In the Night Garden
They leapt as one beast into her arms, and devoured her: her heart, her liver, her bones. She did not last a year.
THE TALE
OF THE
CARNELIAN BOX,
CONTINUED
“I AM SORRY FOR YOU,” I SAID WEAKLY.
“I ate nothing but crocuses for months. I hunted all nine tigers and boiled their hearts. It did not help. I watched them eat her, and I could not go on.” Lem’s voice was rough and hard-used, as though he had never known the end of weeping. “But it is all right now. He granted me a new wife, and you are here!”
“I do not know of any promises made to you, but I am not your wife.”

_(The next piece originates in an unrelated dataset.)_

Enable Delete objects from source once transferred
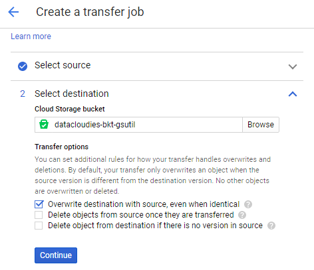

“It was not a promise, it was a wish. And you are here. You are here. This is a beautiful country. You could be happy here. I would build you a safe den, away from the water and the storms. I would make for you the tiger soup. I would be as grass for you, humble beneath your feet.”
I started, and met his eyes. I should not have moved from my rock. But I knew nothing of the world, I was alone. I did not know not to look into his face, so eager and needing.
“I cannot walk,” I protested. “My feet are broken off. And still you must not touch me, for you will burn.”
“My darling, my Li, I will make you new feet of pure, pale silver, and I will not ask for your touch.”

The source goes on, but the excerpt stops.